So I started this series counting down my favourite albums of 1991 back near the end of January and we’ve finally reached the number one spot. And the album at the top is likely one that nobody would have guessed. In fact, some of you might be thinking this a gag, given the day. But I assure you, this is no April fool’s day joke.

My favourite album from 1991 is “Shakespeare my butt…” by Lowest of the Low.

In fact, this album is likely one of favourite albums ever. You know the type of album I’m talking about – one of those that you listened to so often, the lettering on the side of the cassette was worn off, one that never left your CD player, whose songs made it on to almost every mixed tape/CD/mp3 playlist you made over the years, one of those albums that you can still, even now, listen to over and over again and love every song. For me, this is one of those albums.

For the majority of you who I’m sure don’t know about Lowest of the Low, they were an independent, alternative rock four-piece from Toronto who made a name on the Queen street circuit in the early 1990s, by splendidly fusing folk and punk music. They were championed heavily by alternative radio station CFNY (now Edge 102) and became so popular around Toronto that they were featured on a short-lived CBC series (“Ear to the ground”) and their debut album (yes, this one) became the best-selling independent release of all time in Canada in 1991, until it was unseated, later that very year, by the Barenaked Ladies’ “Yellow tape”.

Their second album “Hallucigenia” was released in 1994 but it received poor reviews from critics and fans due to the change in sound towards a harder edge. They broke up a few months later at the Cafe Diplimatico, or so the rumour goes.
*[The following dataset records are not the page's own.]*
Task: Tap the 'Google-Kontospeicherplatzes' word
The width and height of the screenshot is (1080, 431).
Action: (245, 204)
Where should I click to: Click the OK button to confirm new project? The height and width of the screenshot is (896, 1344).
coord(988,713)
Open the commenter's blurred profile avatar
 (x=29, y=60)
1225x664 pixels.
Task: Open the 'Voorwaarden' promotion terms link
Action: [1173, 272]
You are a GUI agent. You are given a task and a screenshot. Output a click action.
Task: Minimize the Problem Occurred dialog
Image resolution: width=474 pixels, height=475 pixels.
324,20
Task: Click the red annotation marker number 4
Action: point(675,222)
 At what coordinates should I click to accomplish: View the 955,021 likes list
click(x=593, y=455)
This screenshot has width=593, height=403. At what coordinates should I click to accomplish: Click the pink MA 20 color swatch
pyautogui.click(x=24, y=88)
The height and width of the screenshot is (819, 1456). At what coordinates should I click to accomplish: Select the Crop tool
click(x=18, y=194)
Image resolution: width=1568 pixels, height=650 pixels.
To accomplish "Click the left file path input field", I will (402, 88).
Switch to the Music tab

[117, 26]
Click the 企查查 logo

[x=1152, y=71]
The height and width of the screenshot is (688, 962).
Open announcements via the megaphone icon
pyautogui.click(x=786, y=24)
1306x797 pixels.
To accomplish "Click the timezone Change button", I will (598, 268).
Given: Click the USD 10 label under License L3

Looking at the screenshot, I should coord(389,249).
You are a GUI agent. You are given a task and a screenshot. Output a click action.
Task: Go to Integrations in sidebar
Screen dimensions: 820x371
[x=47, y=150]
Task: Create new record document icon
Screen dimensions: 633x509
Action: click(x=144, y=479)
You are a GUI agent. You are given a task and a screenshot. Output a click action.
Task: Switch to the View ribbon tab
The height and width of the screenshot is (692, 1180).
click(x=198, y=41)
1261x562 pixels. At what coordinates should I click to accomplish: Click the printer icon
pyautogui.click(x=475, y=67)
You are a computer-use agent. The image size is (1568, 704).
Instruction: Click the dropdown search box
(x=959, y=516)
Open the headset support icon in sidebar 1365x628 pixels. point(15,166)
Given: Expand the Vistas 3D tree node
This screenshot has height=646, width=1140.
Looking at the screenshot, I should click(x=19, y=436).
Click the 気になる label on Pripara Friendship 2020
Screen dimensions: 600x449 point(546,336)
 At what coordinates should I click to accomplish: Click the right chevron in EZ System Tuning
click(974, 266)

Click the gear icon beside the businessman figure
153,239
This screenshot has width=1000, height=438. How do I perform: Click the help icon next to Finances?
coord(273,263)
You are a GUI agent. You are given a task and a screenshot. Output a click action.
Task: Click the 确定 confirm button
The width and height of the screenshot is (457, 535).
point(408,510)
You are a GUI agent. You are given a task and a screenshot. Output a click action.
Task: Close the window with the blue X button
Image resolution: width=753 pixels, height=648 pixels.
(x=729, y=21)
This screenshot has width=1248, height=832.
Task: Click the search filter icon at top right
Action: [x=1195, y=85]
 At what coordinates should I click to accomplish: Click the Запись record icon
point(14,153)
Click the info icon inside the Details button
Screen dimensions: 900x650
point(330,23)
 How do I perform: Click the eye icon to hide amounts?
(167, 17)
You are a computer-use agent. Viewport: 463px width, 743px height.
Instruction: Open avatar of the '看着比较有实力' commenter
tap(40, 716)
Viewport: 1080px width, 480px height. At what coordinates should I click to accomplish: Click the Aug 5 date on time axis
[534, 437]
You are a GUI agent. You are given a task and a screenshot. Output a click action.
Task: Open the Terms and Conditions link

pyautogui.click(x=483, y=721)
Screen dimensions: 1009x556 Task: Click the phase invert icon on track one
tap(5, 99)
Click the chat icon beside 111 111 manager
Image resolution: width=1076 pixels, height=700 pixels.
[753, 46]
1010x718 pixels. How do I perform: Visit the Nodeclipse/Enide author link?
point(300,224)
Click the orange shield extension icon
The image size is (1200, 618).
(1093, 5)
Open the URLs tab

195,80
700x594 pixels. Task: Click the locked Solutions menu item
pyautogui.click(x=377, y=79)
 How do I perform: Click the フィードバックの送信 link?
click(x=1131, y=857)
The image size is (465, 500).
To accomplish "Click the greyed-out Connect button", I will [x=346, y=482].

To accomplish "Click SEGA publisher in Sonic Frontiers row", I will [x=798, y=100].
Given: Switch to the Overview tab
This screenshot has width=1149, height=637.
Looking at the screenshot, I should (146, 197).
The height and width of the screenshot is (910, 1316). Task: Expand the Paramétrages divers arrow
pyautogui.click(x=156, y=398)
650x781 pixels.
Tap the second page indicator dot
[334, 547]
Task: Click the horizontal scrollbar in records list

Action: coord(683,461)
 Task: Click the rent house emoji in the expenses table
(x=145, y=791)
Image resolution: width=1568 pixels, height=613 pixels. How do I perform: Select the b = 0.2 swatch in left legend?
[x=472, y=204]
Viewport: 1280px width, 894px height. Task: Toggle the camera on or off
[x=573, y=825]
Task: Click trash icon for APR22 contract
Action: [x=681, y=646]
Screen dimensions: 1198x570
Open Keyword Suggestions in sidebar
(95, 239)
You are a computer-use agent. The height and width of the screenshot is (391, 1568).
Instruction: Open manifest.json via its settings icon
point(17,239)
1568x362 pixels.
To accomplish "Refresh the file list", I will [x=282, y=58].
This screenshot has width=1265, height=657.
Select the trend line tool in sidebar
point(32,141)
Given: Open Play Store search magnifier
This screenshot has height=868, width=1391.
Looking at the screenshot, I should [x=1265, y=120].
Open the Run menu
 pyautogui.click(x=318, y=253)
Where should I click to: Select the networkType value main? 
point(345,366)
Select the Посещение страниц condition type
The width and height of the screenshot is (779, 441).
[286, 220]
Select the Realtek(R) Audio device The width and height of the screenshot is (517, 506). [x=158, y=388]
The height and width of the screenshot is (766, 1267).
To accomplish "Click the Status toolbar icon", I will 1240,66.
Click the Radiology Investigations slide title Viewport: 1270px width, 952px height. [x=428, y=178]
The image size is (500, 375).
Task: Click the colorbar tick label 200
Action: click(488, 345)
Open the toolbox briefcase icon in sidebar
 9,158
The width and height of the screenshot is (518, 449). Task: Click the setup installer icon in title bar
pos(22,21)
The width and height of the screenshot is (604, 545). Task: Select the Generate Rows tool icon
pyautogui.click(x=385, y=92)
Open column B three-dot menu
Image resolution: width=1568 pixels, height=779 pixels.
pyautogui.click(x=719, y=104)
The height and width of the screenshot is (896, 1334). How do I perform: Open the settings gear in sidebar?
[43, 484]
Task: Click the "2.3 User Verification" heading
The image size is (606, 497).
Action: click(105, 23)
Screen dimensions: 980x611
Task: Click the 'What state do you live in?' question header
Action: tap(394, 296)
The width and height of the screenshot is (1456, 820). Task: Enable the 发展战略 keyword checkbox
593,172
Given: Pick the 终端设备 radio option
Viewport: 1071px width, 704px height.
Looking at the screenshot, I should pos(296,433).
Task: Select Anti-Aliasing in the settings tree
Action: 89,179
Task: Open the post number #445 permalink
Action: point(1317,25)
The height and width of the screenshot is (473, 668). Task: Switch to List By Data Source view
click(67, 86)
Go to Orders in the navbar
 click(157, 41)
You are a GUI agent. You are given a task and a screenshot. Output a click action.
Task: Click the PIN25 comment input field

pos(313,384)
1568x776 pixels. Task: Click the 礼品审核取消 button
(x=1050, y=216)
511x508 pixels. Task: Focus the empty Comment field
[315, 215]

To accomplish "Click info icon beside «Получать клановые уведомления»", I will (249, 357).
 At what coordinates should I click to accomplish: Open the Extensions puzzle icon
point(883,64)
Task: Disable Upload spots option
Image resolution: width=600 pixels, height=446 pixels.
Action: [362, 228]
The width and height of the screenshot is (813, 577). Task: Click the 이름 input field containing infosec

Six or so years later, they reunited for a set of concerts that quickly sold out and led to a string of shows that culminated in a headlining gig at the Molson amphitheater in 2001 with British folk-rock icon, Billy Bragg and the Canadian alt-rock newcomers, The Weakerthans. It seemed that they had become even more popular after they had broken up. They released a live album and an album of new material called “Sordid fiction” before breaking up again in 2007. Frontman Ron Hawkins has since re-formed the band with pretty much a whole new lineup (only drummer David Alexander remains from the early days) and released a couple of very decent records. Indeed, I like most of their music but their debut is still by far my favourite of their albums.

I first heard “Shakespeare my butt…” in 1993, my hiatus year between high school and university. Heather, a co-worker at my 7-Eleven job with whom I have long ago lost touch, loaned me a copy of the album on cassette tape after I mentioned I had heard a few of their songs on CFNY. I made a copy for myself after liking what I heard and it truly became the soundtrack to that summer. I bought a copy of album on compact disc the following year, which I still have but haven’t played in a long time, choosing instead to spin it on vinyl.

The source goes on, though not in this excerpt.